Мундир пришелся Алену в самый раз, и Йорг одобрительно похлопал его по плечу.
– Кричи погромче “Сана!”, и все будет в лучшем виде, – сказал он, смеясь.
Ален улыбнулся – всякий раз, когда ему случалось идти на предприятие отчаянное, а подчас и совсем безнадежное, ему сопутствовала удача, почти неправдоподобная.
Он увидел Марию. Они обменялись взглядами, не оставлявшими сомнения в том, что встреча на пляже не прошла бесследно для них обоих. Ален вовремя скрылся. Как ему показалось, никто из стоявших с ним в одной шеренге ничего не заподозрил.
Вернувшись после церемонии к Йоргу, он переоделся и в самом лучшем настроении, насвистывая и помахивая прутиком, направился к себе в крепость, не обратив внимания на девушку, которую привел в такое смятение своим таинственным исчезновением, скрывшись в потайном лазе.
Глава восьмая
Солнце уже скрылось из виду, и только верхушки деревьев были освещены золотистым светом. Темные корявые стволы вековых буков сделались почти черными, а нависшая над поляной скала, вся в трещинах и разломах, казалась Лане огромным притаившимся чудовищем, едва ли не самим Вэллом.

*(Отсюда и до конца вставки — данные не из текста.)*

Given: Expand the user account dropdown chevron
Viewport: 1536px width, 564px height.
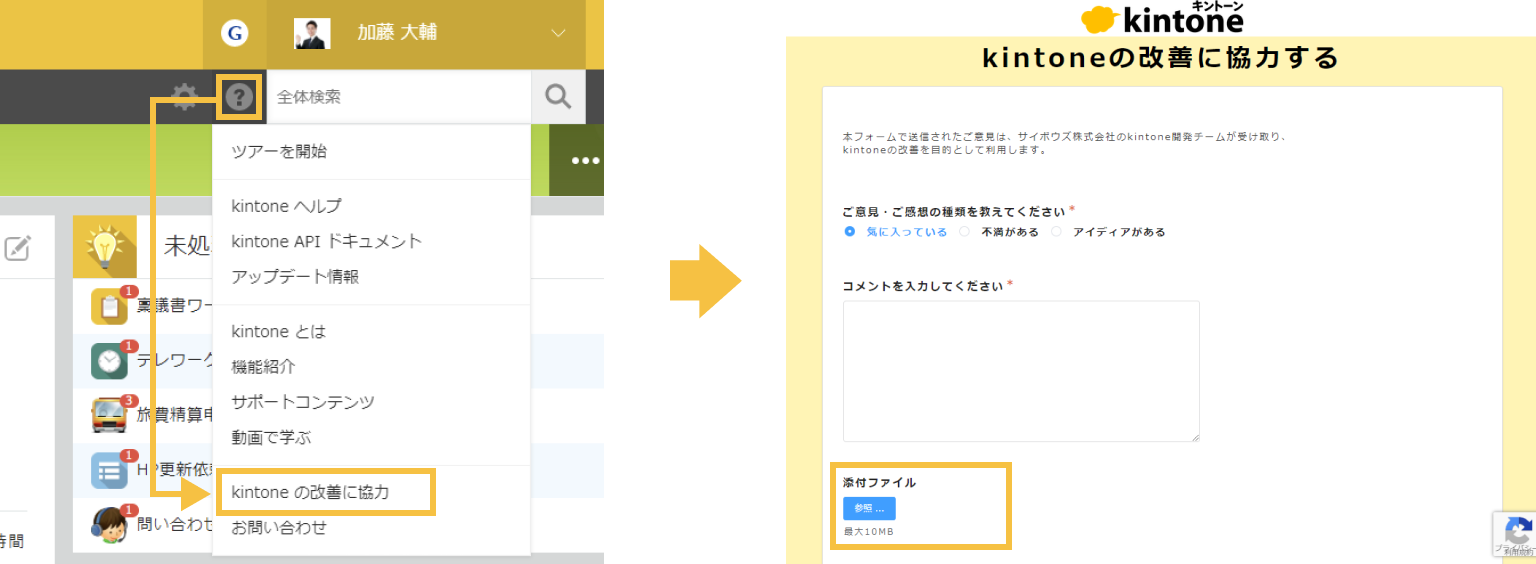Looking at the screenshot, I should [558, 33].
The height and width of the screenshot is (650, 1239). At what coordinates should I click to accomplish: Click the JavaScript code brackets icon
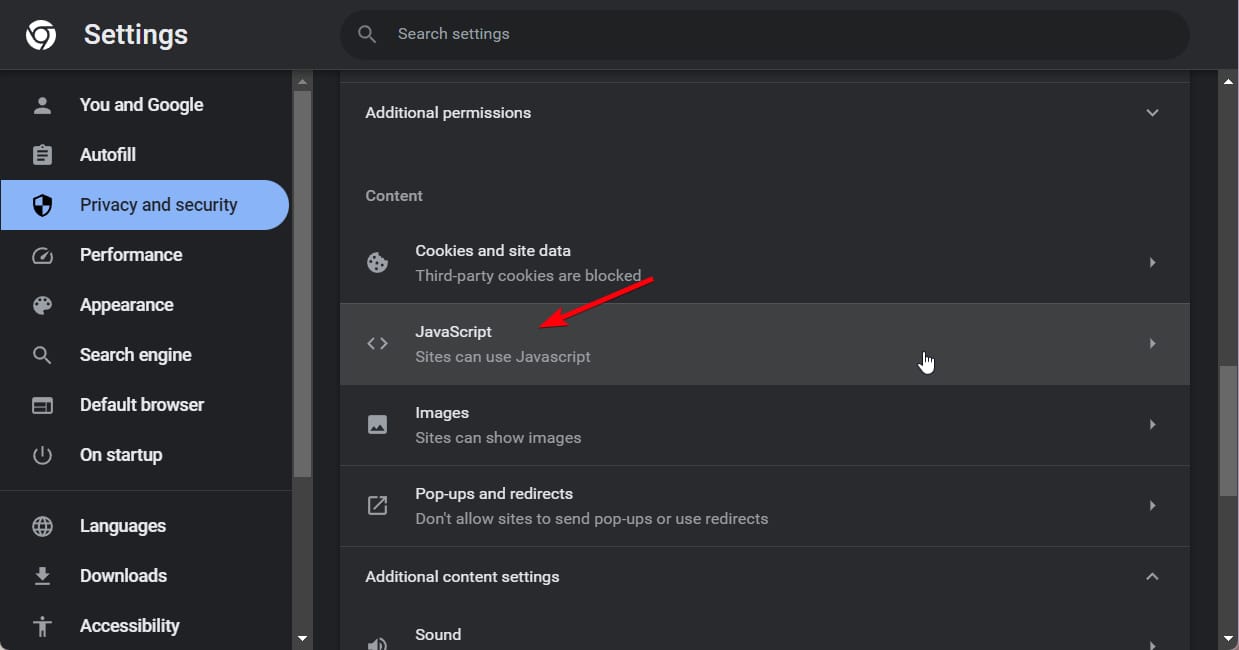pos(377,344)
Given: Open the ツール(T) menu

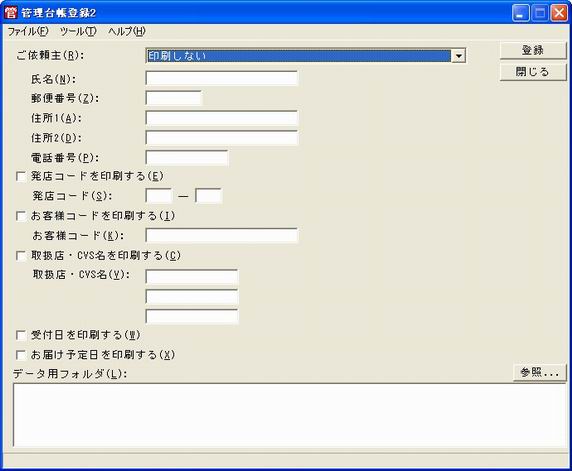Looking at the screenshot, I should 78,31.
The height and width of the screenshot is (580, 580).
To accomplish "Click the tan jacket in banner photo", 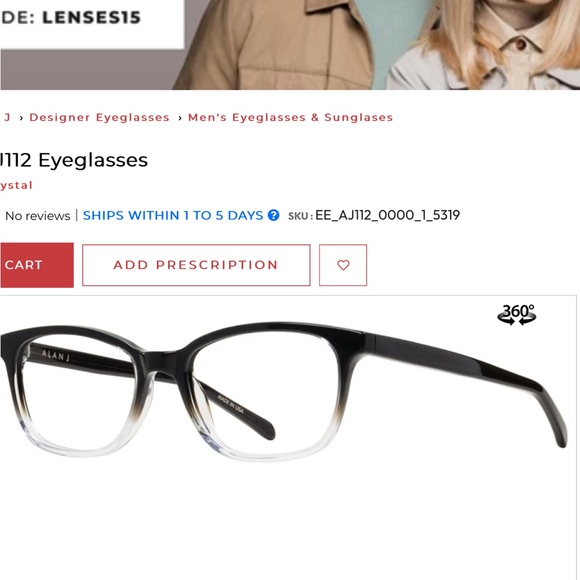I will [x=274, y=44].
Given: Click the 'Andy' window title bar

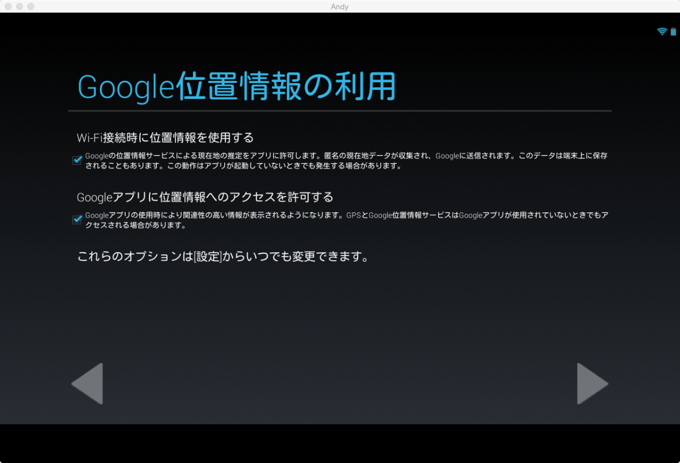Looking at the screenshot, I should pyautogui.click(x=340, y=6).
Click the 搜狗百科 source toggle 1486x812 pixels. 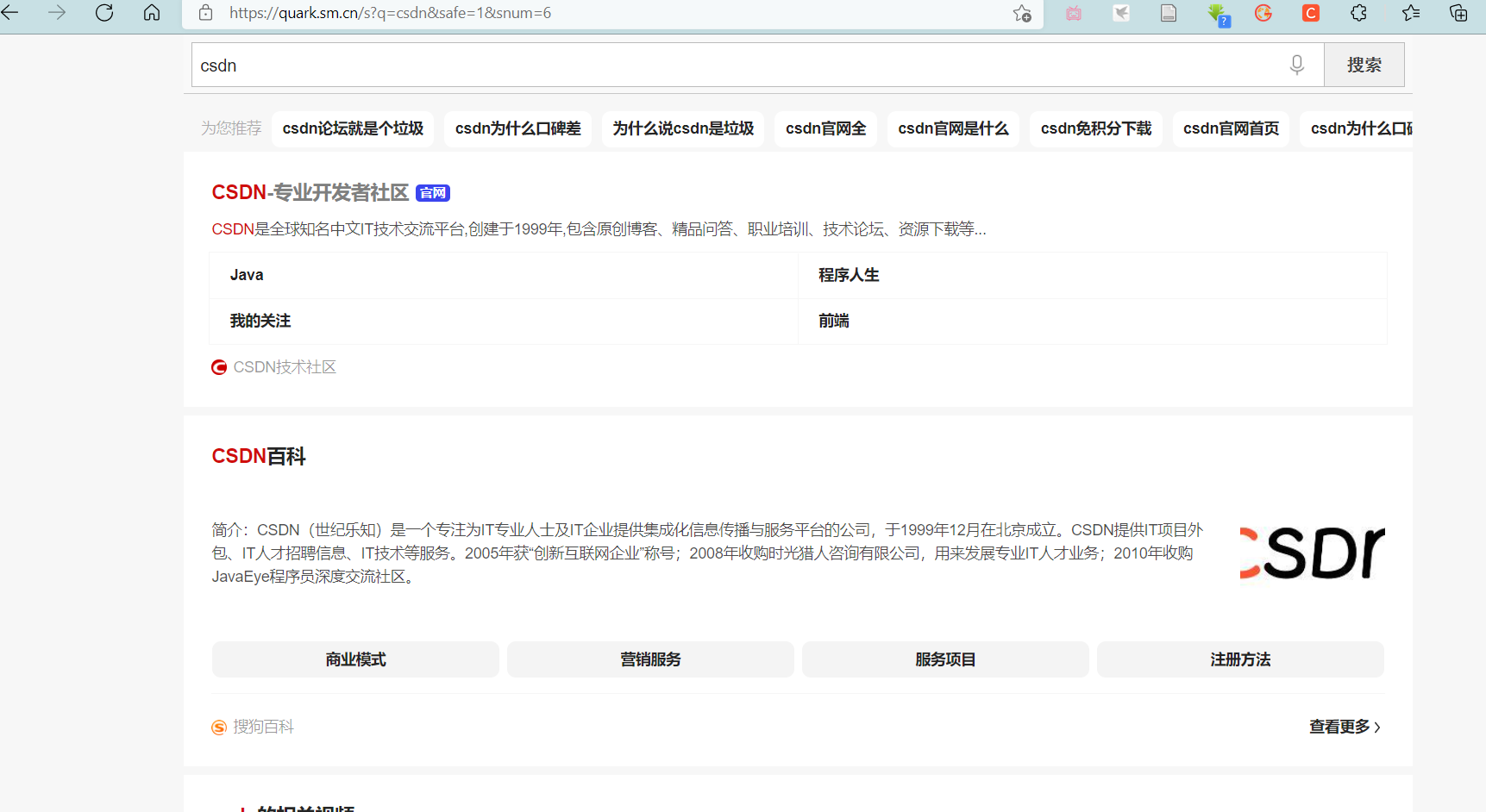[252, 727]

Посреди поляны лежал огромный камень, круглый и плоский, как стол. Вокруг камня хороводом стояли деревья, такие старые, что в дупле каждого из них могли бы спрятаться от дождя по меньшей мере человек пять. Это была та самая поляна, о которой говорила Ора. Если бы она подробно и точно не объяснила Лане, как сюда добраться, девушка ни за что бы не нашла это странное и жутковатое место.
Лана и раньше бывала в лесу, но сюда никогда не забредала: к поляне не вела ни одна тропка, и Лана долго продиралась через густые заросли, прежде чем увидела скалу и окруженный буками камень, похожий на стол.